No dia em que assinala o fim das emissões analógicas de televisão em Portugal, o presidente da Anacom lembra que "a migração vai continuar" e que "não desvaloriza nenhuma reclamação".

"Estamos a mudar definitivamente o tipo de televisão que tivemos até hoje. Não estamos a comemorar nada, isto não é uma festa", começou por dizer, durante a sessão que decorreu nas instalações da Anacom, no Porto.
"Estamos a fazer o encerramento de um tipo de televisão. É um sinal de responsabilização de todos os que estão envolvidos neste projecto", acrescentou.
José Amado da Silva frisou que "a migração vai continuar" depois do desligamento do sinal analógico, a última etapa deste processo, que arrancou no terreno em Maio do ano passado, em Alenquer.
"Muitos portugueses não se terão preparado e vamos continuar preocupados e atentos aos que não o fizeram ainda", insistiu.

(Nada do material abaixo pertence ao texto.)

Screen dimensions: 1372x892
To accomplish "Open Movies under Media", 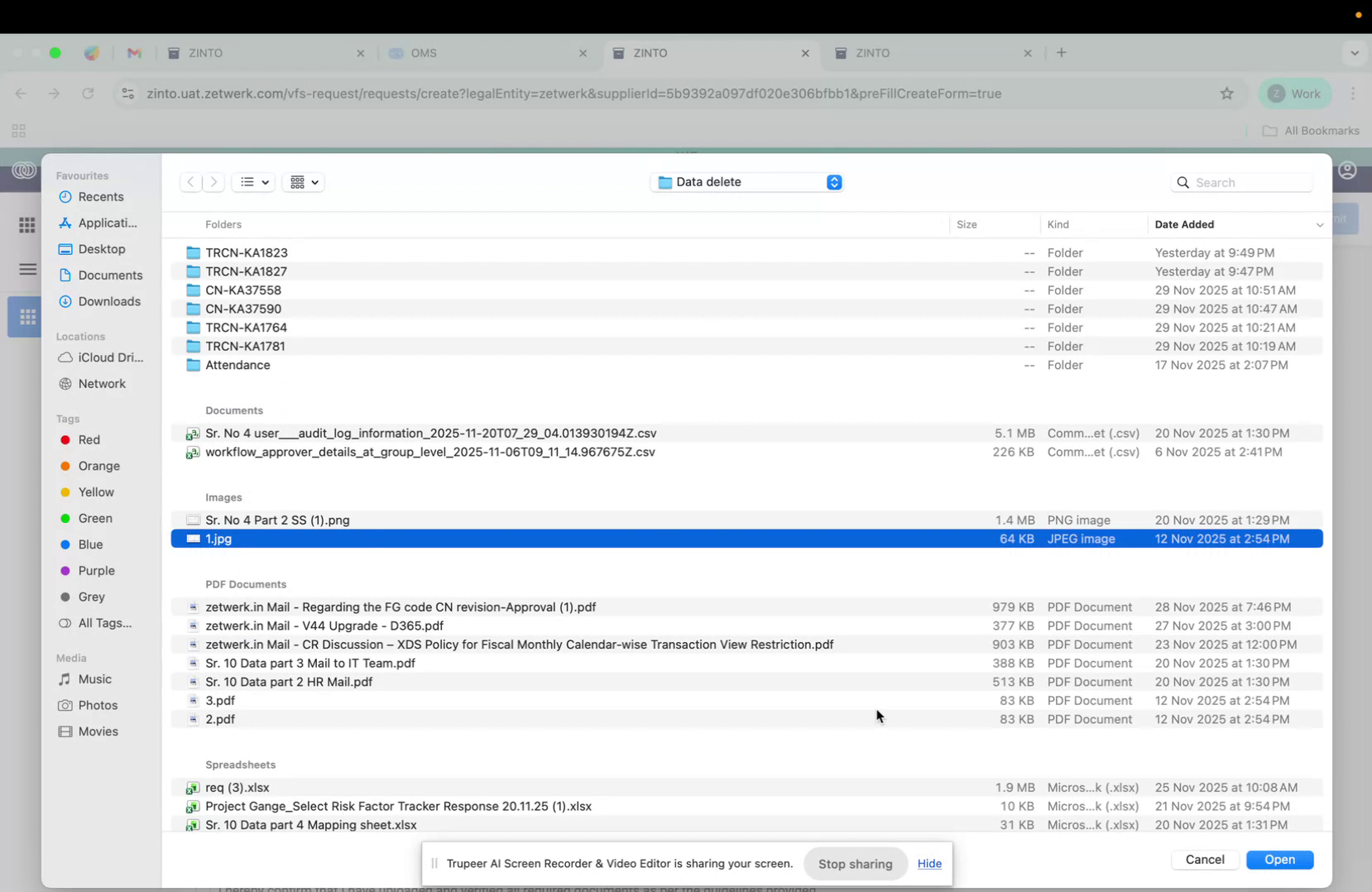I will coord(97,731).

Para o presidente da reguladora, a Anacom "tem andado preocupada, ao contrário do que se tem dito". "Vamos continuar a ter a preocupação com essas pessoas" que não se preparam a tempo para a migração, atestou.

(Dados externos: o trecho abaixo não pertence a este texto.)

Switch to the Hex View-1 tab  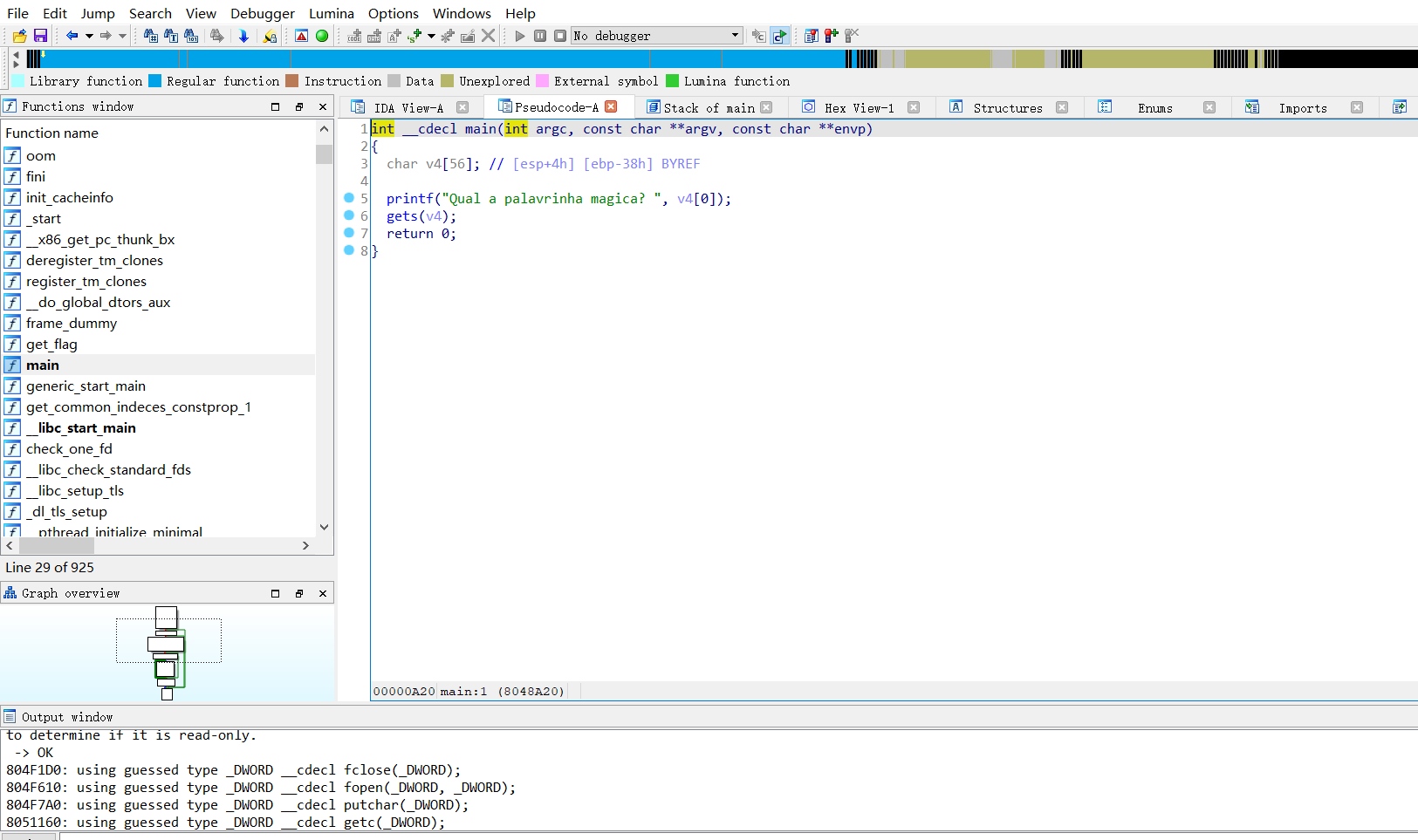click(858, 106)
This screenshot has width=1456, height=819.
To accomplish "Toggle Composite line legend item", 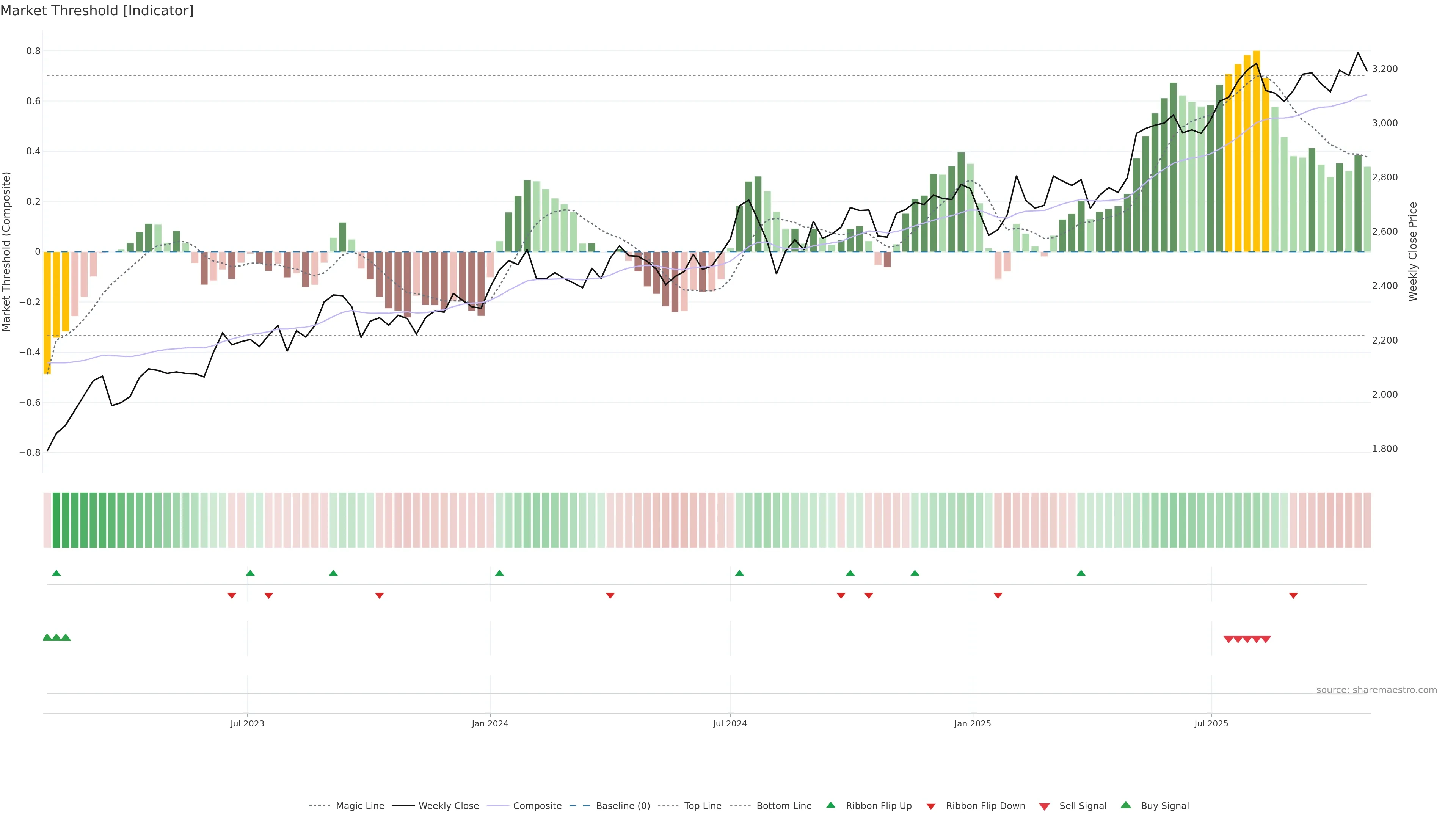I will [537, 806].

"Não desvalorizamos nenhuma reclamação, apenas dizemos que isto não foi o caos", acrescentou, exemplificando com o caso inglês, que tem sido mais problemático.
Amado da Silva mostrou-se satisfeito com a forma como decorreu todo o processo, admitindo que no início receou "como é que os portugueses, que estão a viver tantas dificuldades, iriam reagir".
Presente na mesma cerimónia, o administrador da PT, Alfredo Baptista, considerou esta migração para a TDT como "estrutural" para o País.